Dec 22 2019
Compression and decompression issues are becoming more common throughout the entire datacenter and across all industries. With data volumes ballooning, everyone is trying to save space. One area where compression and decompression play a prominent role is in database management, and it’s even becoming more popular in artificial intelligence (AI) use cases. Many enterprises are leveraging Microsoft’s Project Zipline to help improve the process of compressing and decompressing data. If you’re one of them, this conversation is especially relevant for you.
Compressing and decompressing files is a convenient way to minimize data volumes temporarily. But at the enterprise-level, this process has become rife with bottlenecks and wasted resources. There’s a better way to do it, and computational storage can help.
The purpose of compression is to free up more storage space. But any compressed file needs to be decompressed to do something useful with it, such as analytics. The act of compression, and especially decompression, requires significant compute resources. Compressing files into storage causes many problems and getting that data back out of storage to decompress it is an even bigger problem. You can add capacity, but that doesn’t improve performance. And even if you add plenty of GPUs to boost performance, you’ll still run into bottlenecks, not to mention extra costs.

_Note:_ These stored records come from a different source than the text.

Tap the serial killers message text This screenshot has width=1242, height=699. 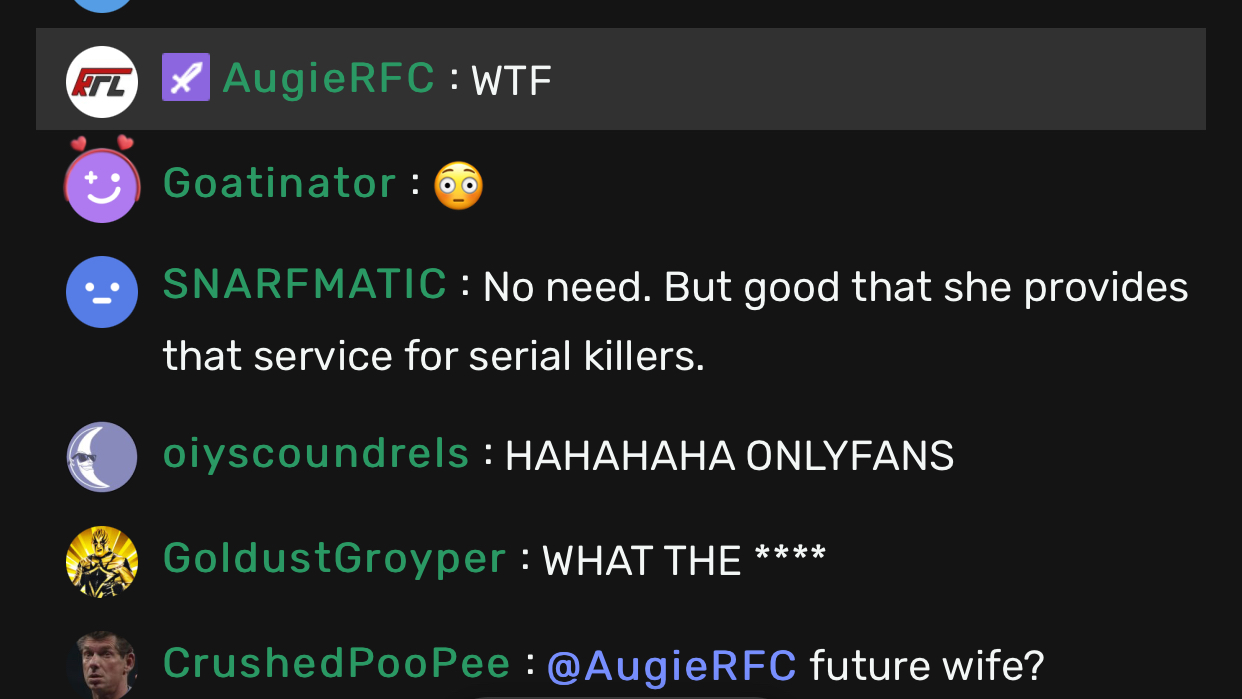pyautogui.click(x=676, y=322)
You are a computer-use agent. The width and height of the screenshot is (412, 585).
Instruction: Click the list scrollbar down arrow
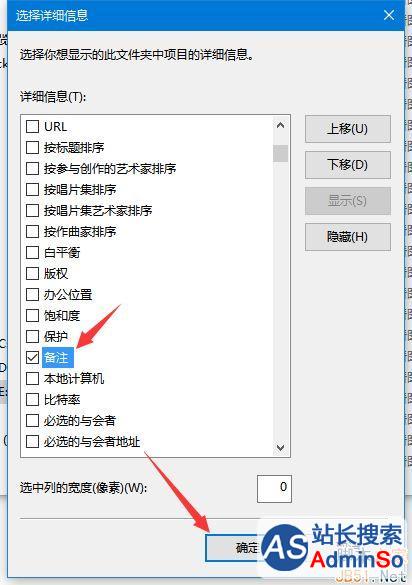tap(281, 447)
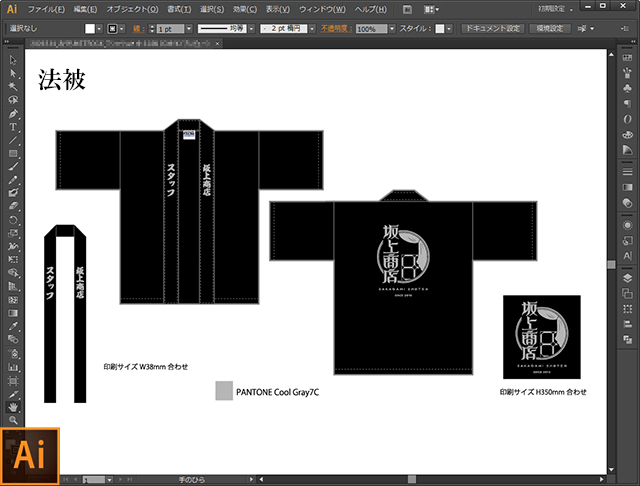Choose the Zoom tool magnifier
The height and width of the screenshot is (486, 640).
point(13,420)
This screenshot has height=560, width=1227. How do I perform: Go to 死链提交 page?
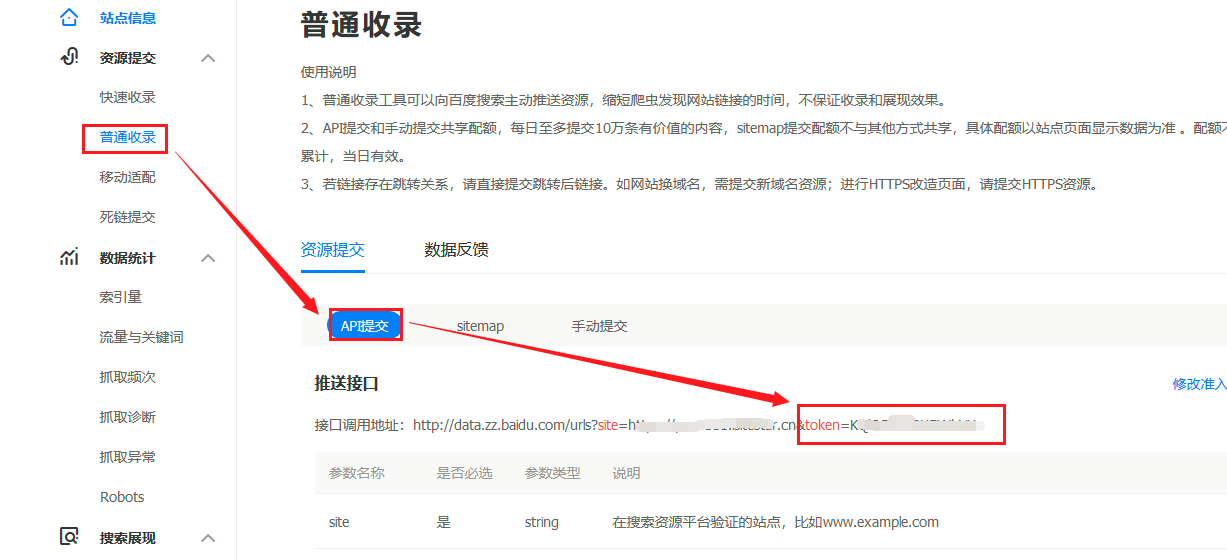coord(127,217)
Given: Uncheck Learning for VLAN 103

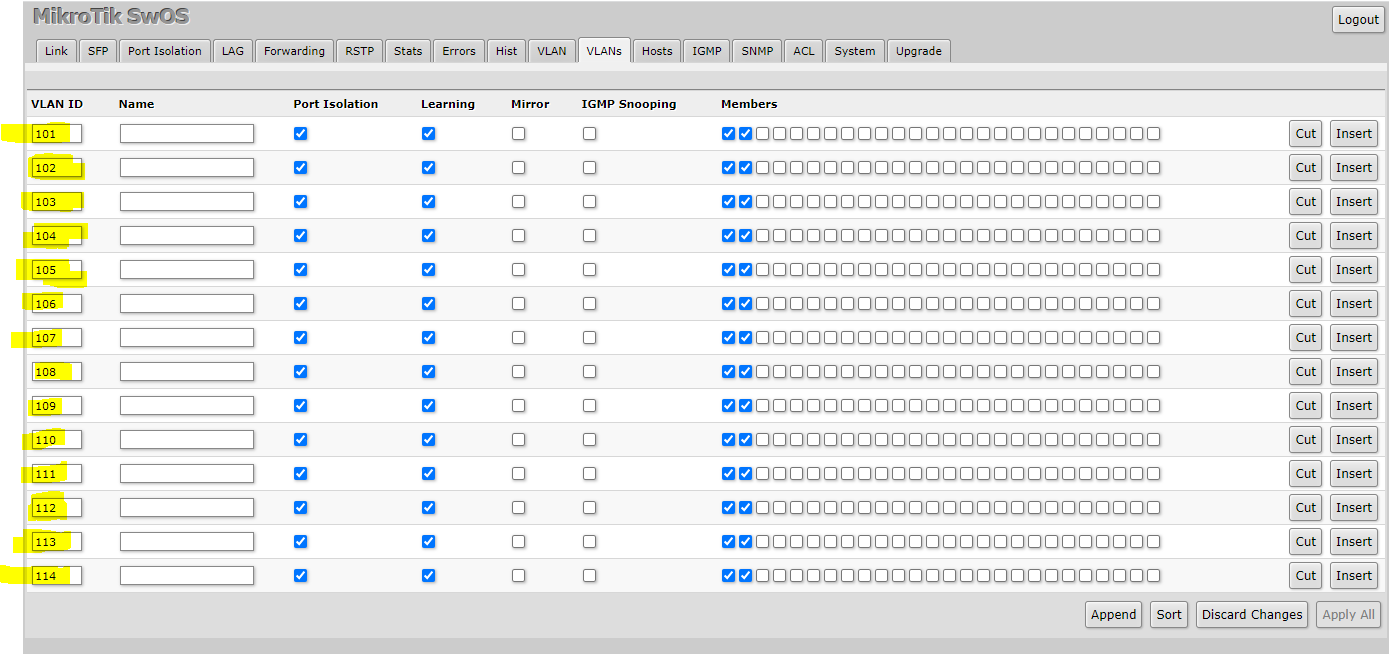Looking at the screenshot, I should click(x=428, y=202).
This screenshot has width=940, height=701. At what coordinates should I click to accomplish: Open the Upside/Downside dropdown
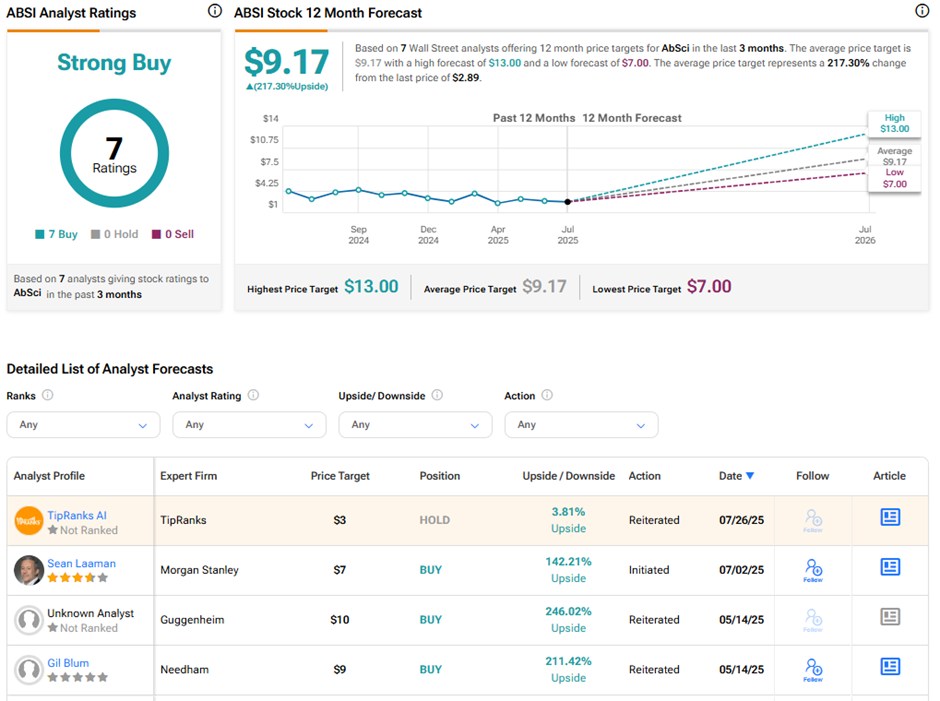(415, 425)
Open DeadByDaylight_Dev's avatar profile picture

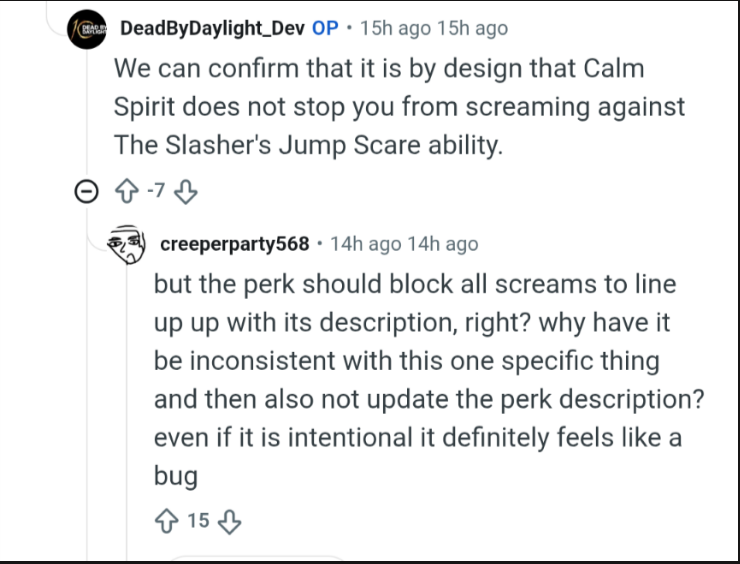tap(87, 29)
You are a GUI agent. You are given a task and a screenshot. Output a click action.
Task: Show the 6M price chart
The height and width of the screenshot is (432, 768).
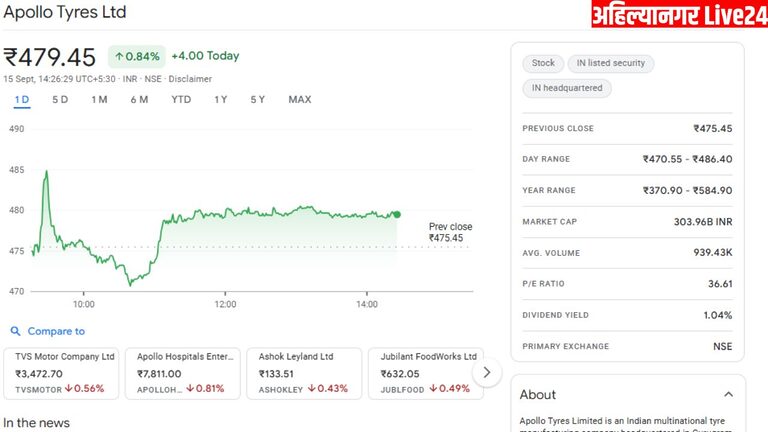(139, 99)
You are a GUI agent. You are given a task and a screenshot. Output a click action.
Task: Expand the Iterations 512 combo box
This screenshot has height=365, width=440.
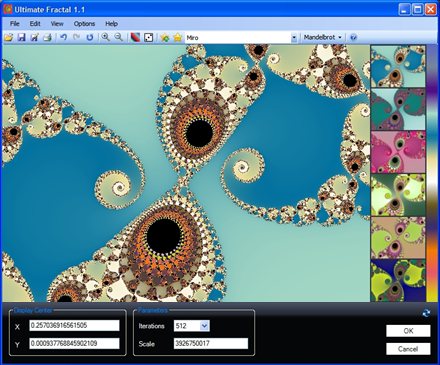point(204,326)
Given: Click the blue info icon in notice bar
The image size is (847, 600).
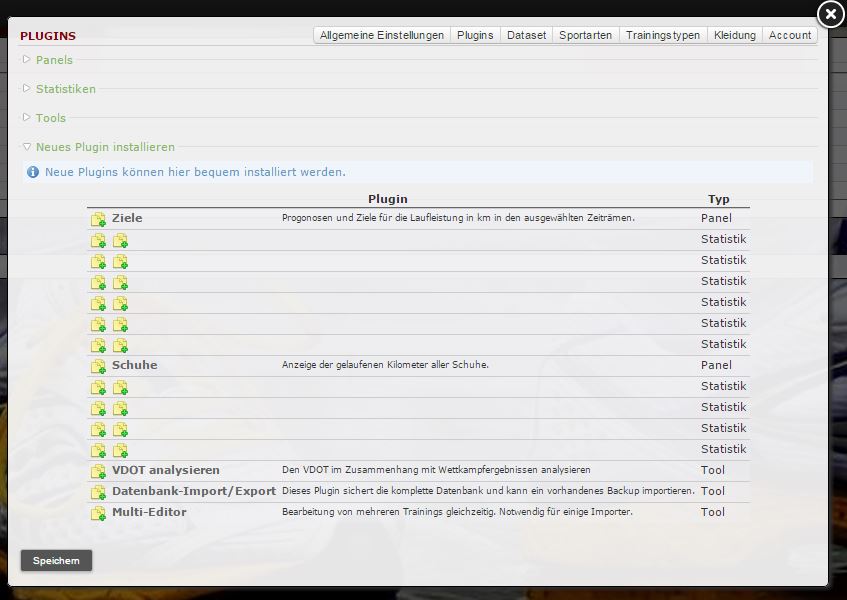Looking at the screenshot, I should (x=33, y=172).
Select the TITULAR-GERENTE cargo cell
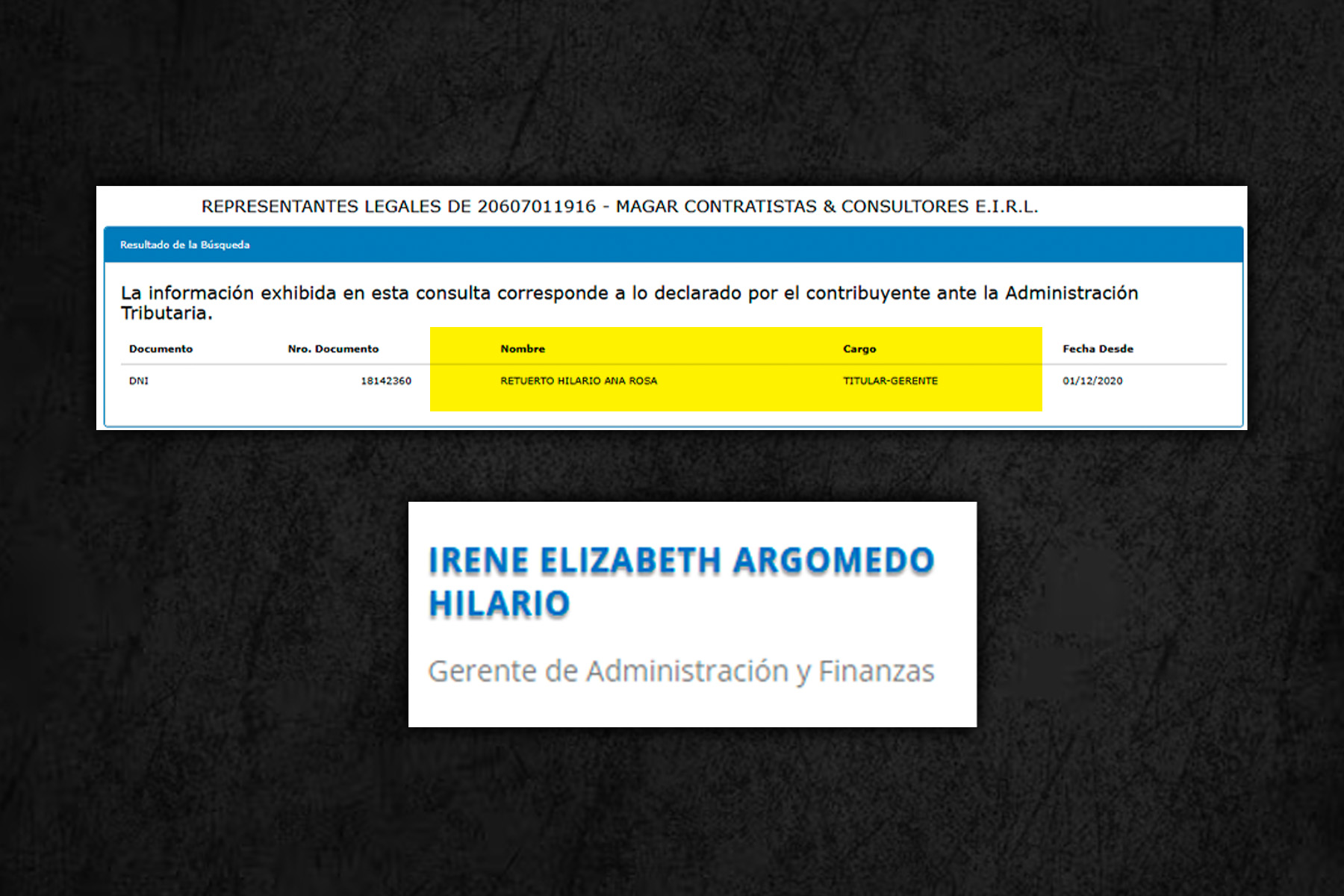1344x896 pixels. (890, 381)
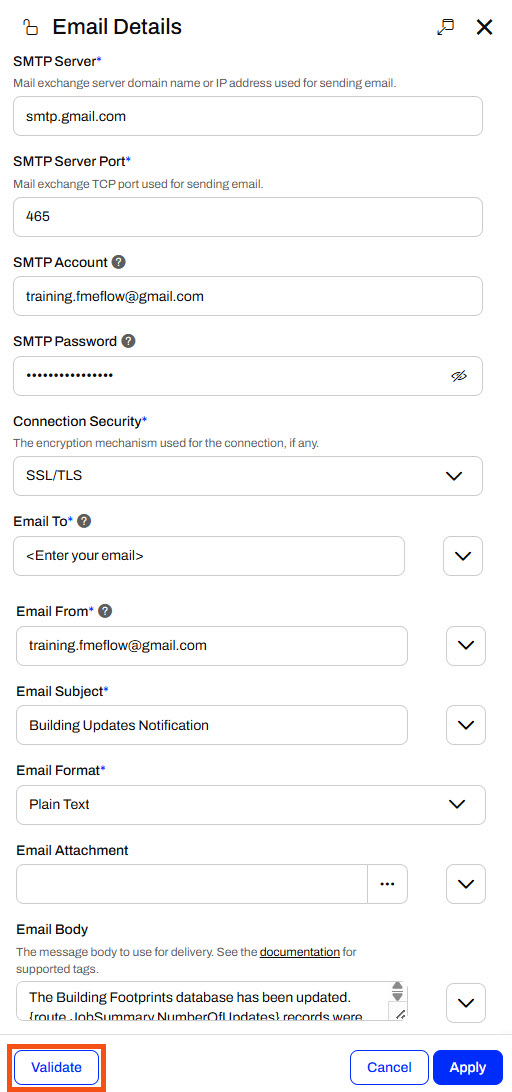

The problem is data movement, which is always costly and cumbersome. And compressing and decompressing files involves lots of data movement back and forth between compute and storage. Most data centers employ a traditional Von Neumann architecture, which is a 70-year old computer architecture for nearly all general-purpose servers that has only barely evolved in that time. In this architecture, data is moved between compute and storage as needed. But data naturally has gravity and requires resources (host memory and CPUs) and energy to move. As deployments grow, data is moved over increasingly longer distances between nodes and local compute/memory complexes, increasing resource and energy usage, and thus costs.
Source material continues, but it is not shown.